Extract —
__________________________________________________

Dear Power Line: A year ago I was with the 101st near Tikrit, as you might remember. I watched the 15 December elections from up close, and it was an awesome display of a people’s desire for something better – 11 million of 26 million went to the polls.
Now we seem to be losing our nerve. It is sheer nonsense to say that the US can be defeated militarily. The US can lose its domestic will to fight, and just quit, which would be equal to a strategic political defeat. GEN (ret) McCaffrey recently pointed out that only the armed forces and the CIA are at war, but the rest of the “interagency” and the country are not at war. We can choose to lose, but we cannot be defeated.
Without the US restraining the Shia, the new Shia-dominated Iraqi Army assisted by the Shia death squads will wreak revenge on the Sunnis for the Saddam era and for 4 years of bombings. Such a move would expand the Baghdad-Anbar bloodbath to the entire region, and likely result in a direct Iranian intervention to defend the Shia south, a Turkish intervention to strike a blow at the PKK in Iraqi Kurdistan, and Saudi and Syrian intervention to support the Sunni Arabs.
Moreover, how would the US bug out of Iraq? Pull back to Kuwait, where al-Qaeda and the car bombers will likely follow? To Qatar, where CENTCOM Forward is located? To Murtha’s preferred position in Okinawa? When conducting a fighting withdrawal, a general normally has successive defensive lines prepared in his rear, hoping to stop the rearward movement at some point. Once we leave Iraq, we might as well leave the Middle East unless we have some piece of terrain we’re willing to hold.

__________________________________________________

Collected data:
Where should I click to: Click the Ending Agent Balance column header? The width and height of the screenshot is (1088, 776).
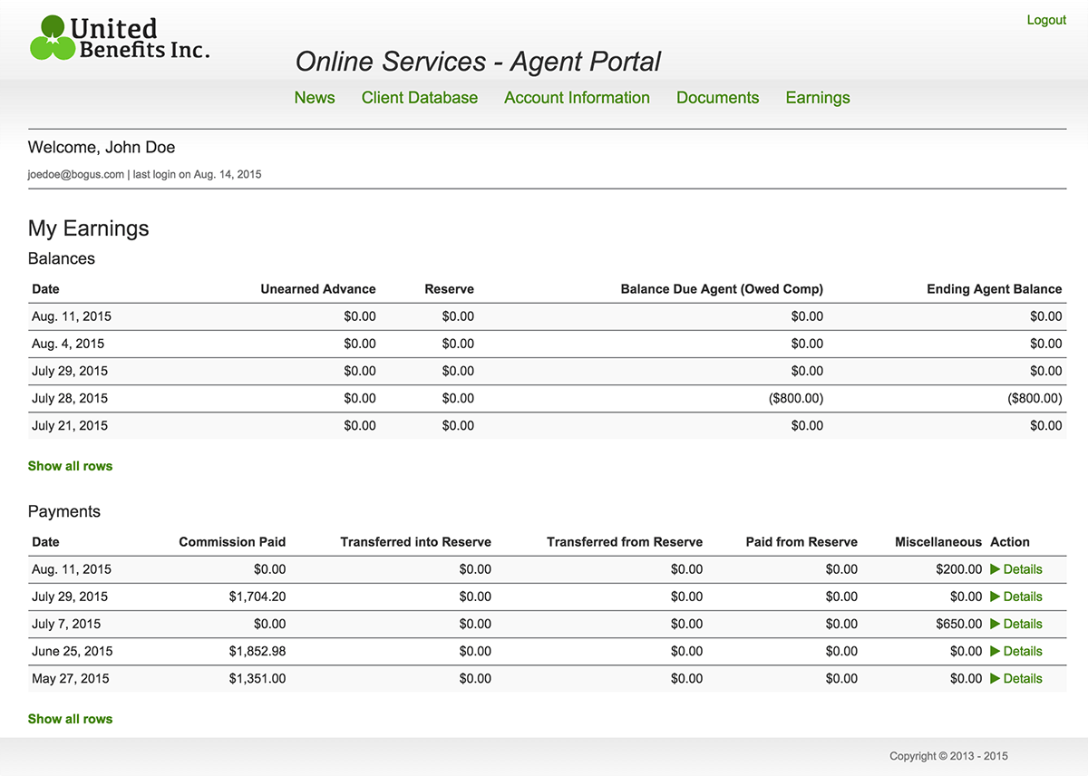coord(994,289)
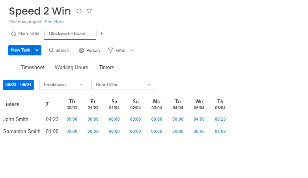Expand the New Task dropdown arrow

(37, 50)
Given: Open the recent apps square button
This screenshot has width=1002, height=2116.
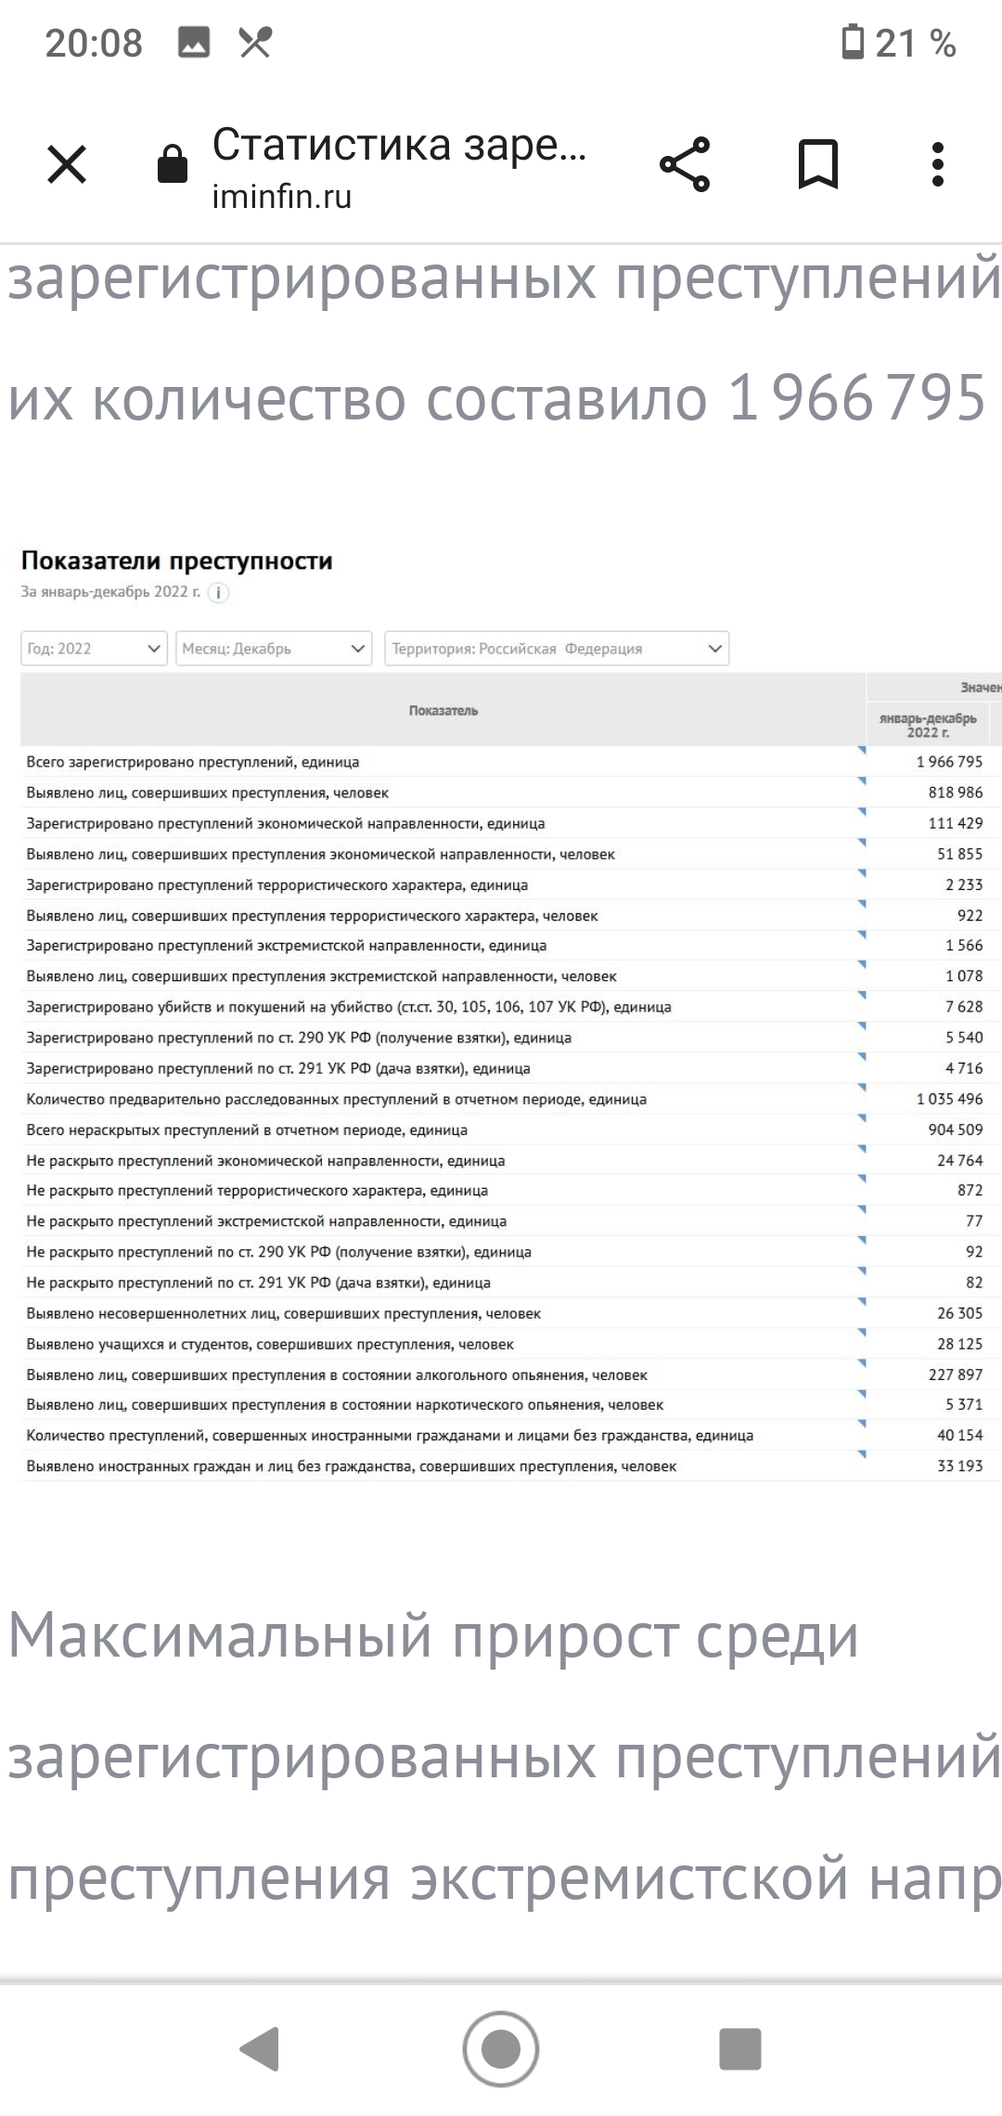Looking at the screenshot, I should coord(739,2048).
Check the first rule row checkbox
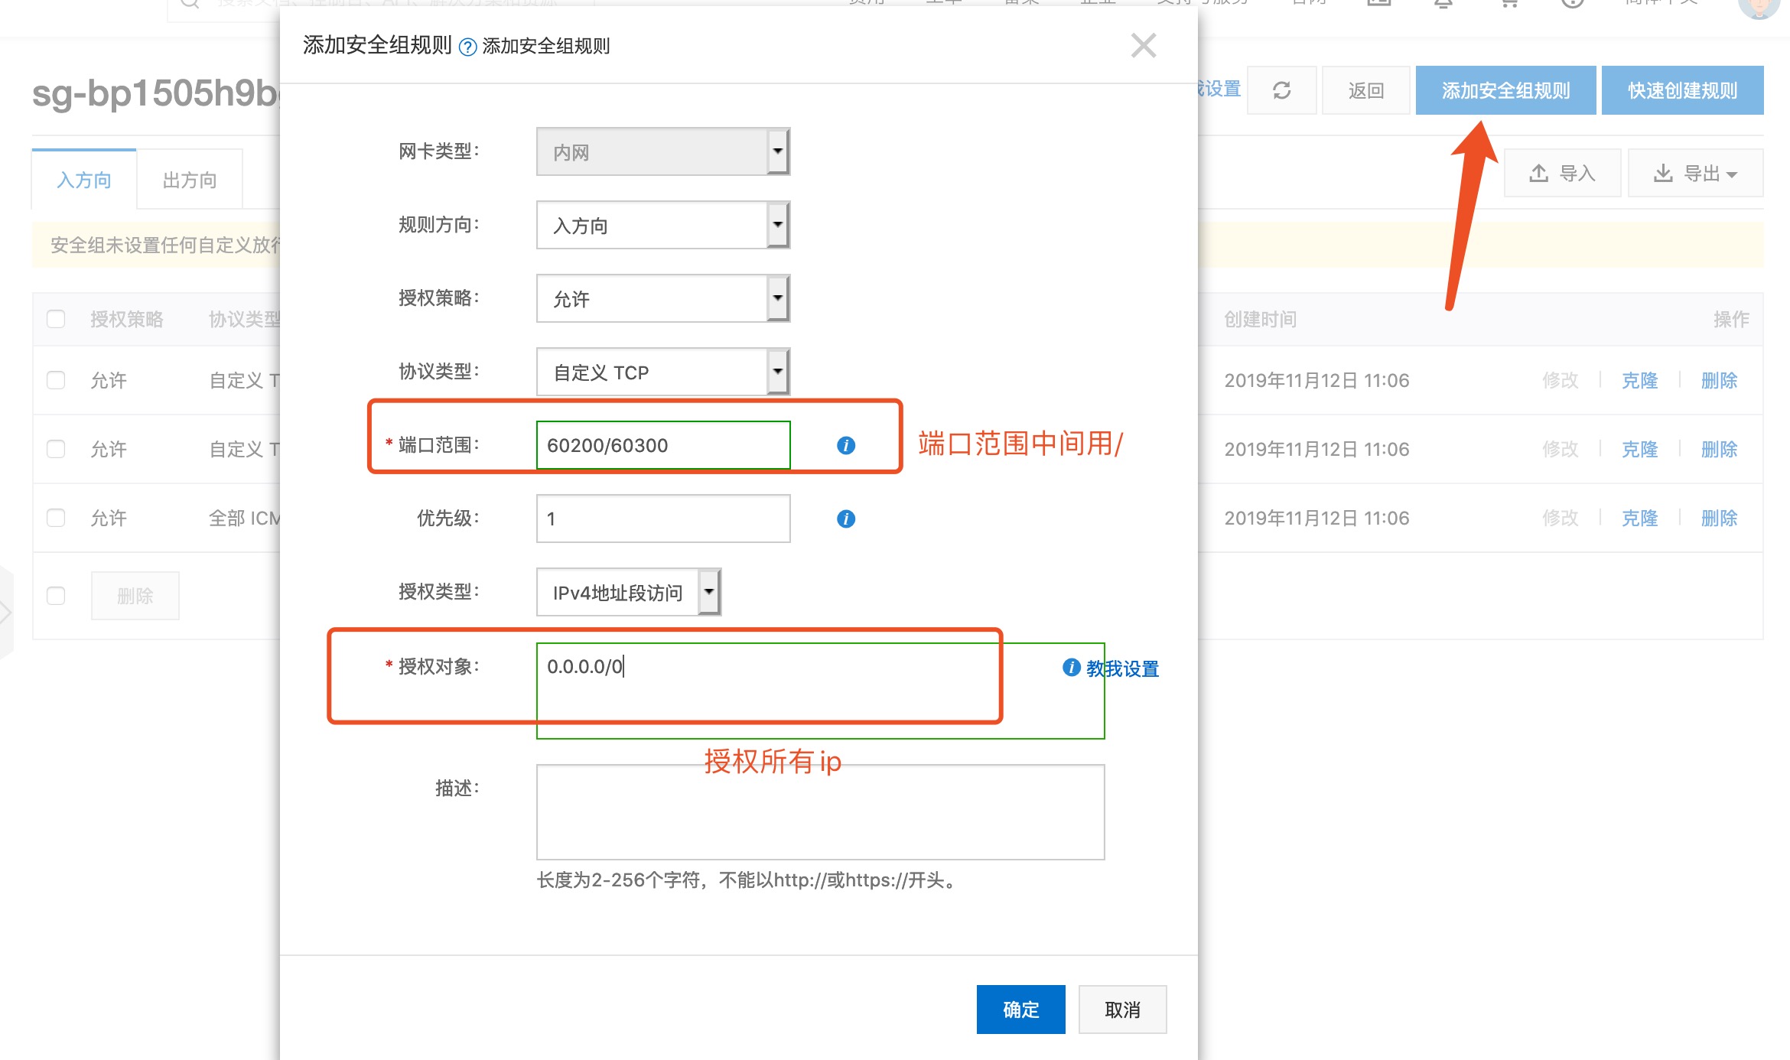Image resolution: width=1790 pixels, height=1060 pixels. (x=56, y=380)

__________________________________________________

To do —
**1)** According to the letter on Iraq, how many people voted in the 15 December elections?
**2)** Name every place that the letter on Iraq suggests as a possible destination for a US withdrawal.
**3)** Continue the letter on Iraq, beginning after its final sentence.
The data above was drawn from a source unrelated to the letter on Iraq.

Answers to the exercise —
**1)** Eleven million of 26 million went to the polls.

**2)** Kuwait, Qatar and Okinawa.

**3)**
If we avoid our own internal, self-induced political collapse, then we must focus on the real military tasks. The battle really is only in the Baghdad-Anbar axis. Kurdistan remains pacified and booming economically. In the four years since the occupation began, the Coalition has lost less than 180 troops in the Shia-dominated provinces. The US certainly has the troops available, with 34 combat brigades just in the National Guard, but only active duty troops or those Guardsmen already mobilized can be sent in the short-term. The skeptical generals are right, in my opinion, to think that more troops will not help if the reinforcements postpone the required political settlement among the Iraqi parties. The US main concern has to be fighting the al-Qaeda affiliates and their allies, most of whom have settled in Anbar. The sectarian strife, on the other hand, must be settled by the elected government. Remember, sectarian attacks until mid-2006 had been almost entirely large Sunni bombs used to attack Shia crowds. After the bombing of the Samarra mosque, though, the Shia militias began counterattacking Sunnis in the mixed neighborhoods, using assassination. We have not yet seen large Shia car bombs or suicide bomb used to attack Sunni gatherings. As for the Sunni insurgency, the US fights this defensively, since the insurgents are clearly not strong enough to re-impose Baathist rule even in their home provinces.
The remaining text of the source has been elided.